▶ **PROBLEM DETAILS**
Please copy, exactly and with no pictures, only the lines from the one containing "You are a computer-use agent. 750x481 pixels." through the last line of the records.

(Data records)
%%

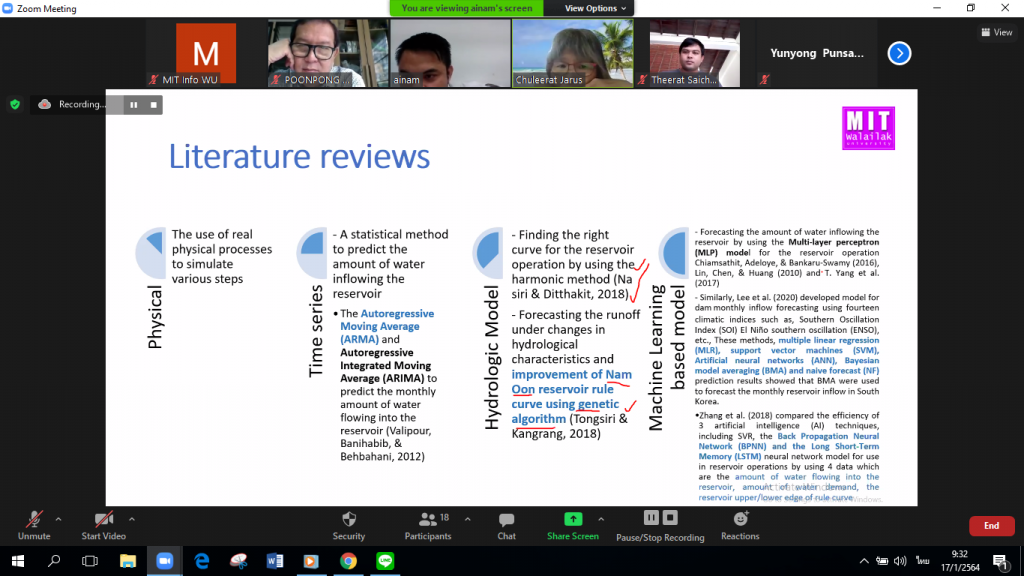Expand video options arrow beside Start Video
Viewport: 1024px width, 576px height.
pyautogui.click(x=132, y=519)
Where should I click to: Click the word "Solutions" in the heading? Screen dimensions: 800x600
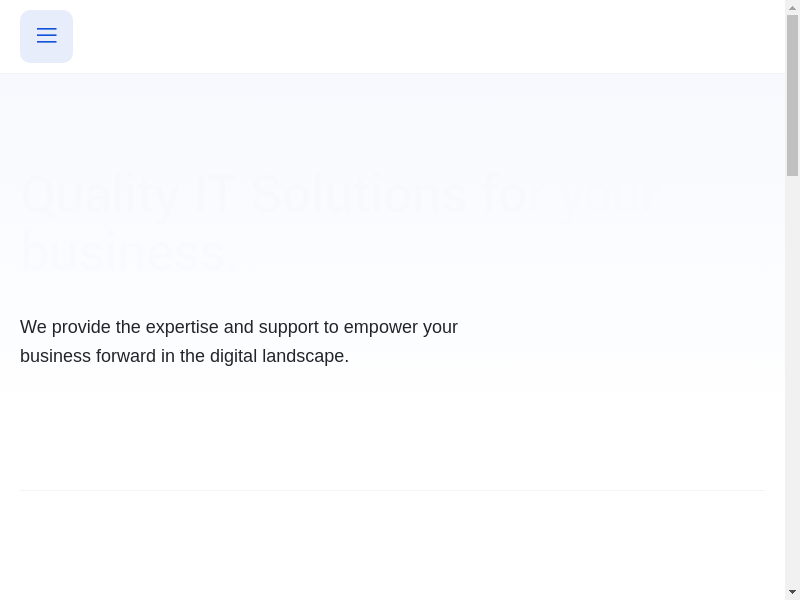click(358, 194)
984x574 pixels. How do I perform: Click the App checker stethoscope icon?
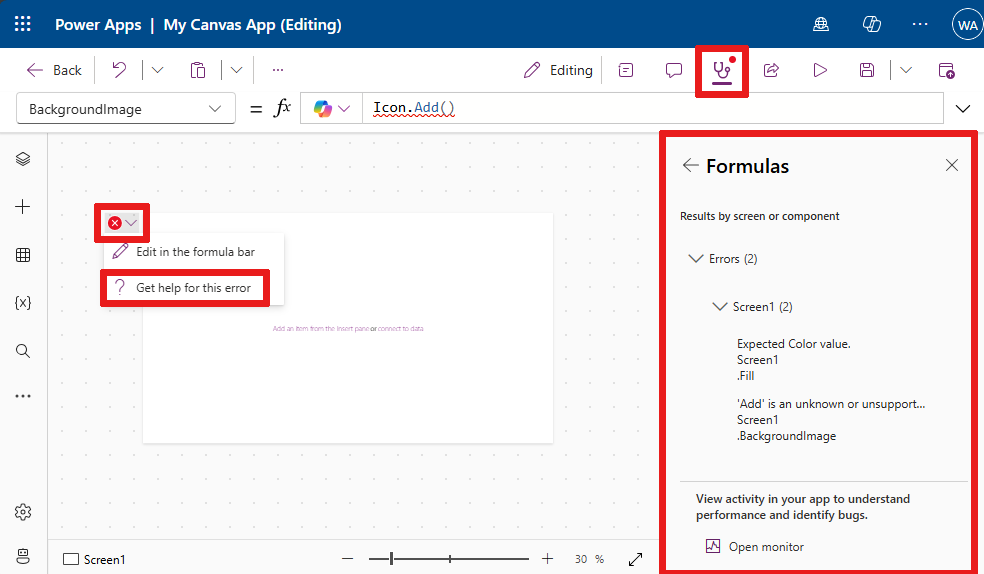(720, 71)
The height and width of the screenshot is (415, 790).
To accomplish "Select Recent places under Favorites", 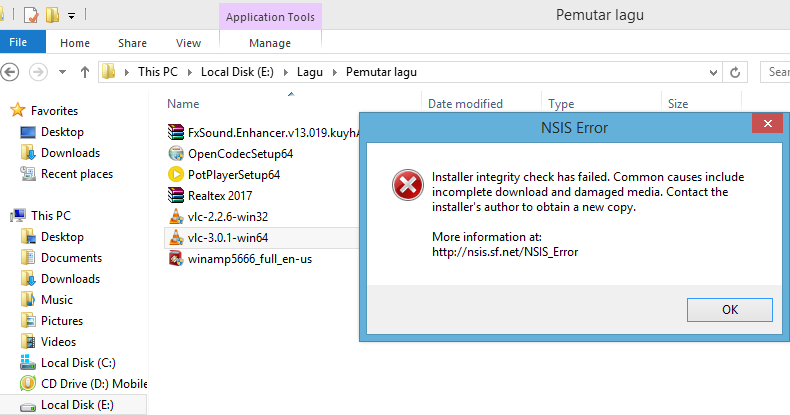I will coord(76,174).
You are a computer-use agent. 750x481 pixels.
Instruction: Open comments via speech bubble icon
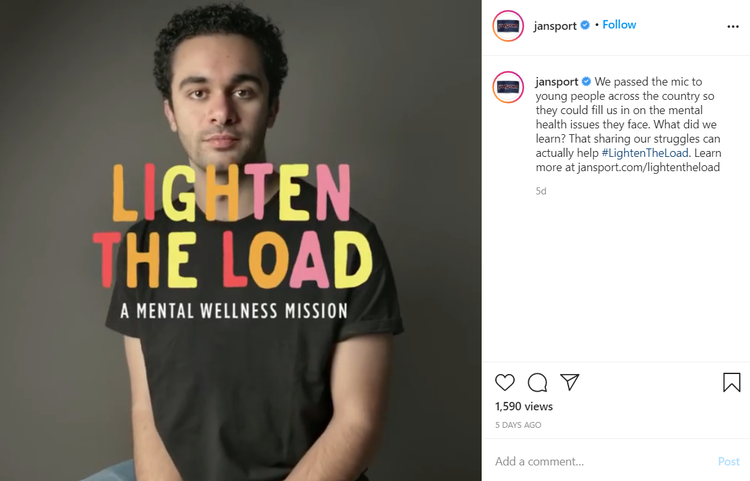(x=537, y=383)
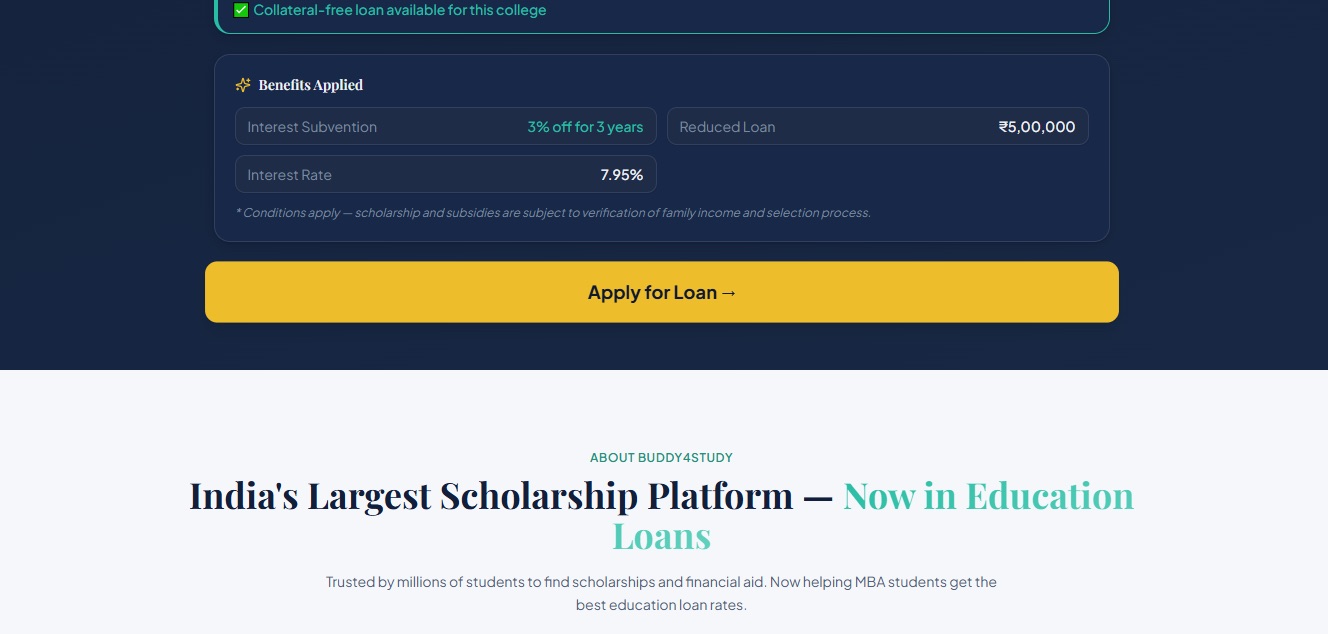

%%

▶ **WRITTEN SOLUTION**
You are a computer-use agent. 750x481 pixels.
Instruction: Open comments via speech bubble icon
(x=537, y=383)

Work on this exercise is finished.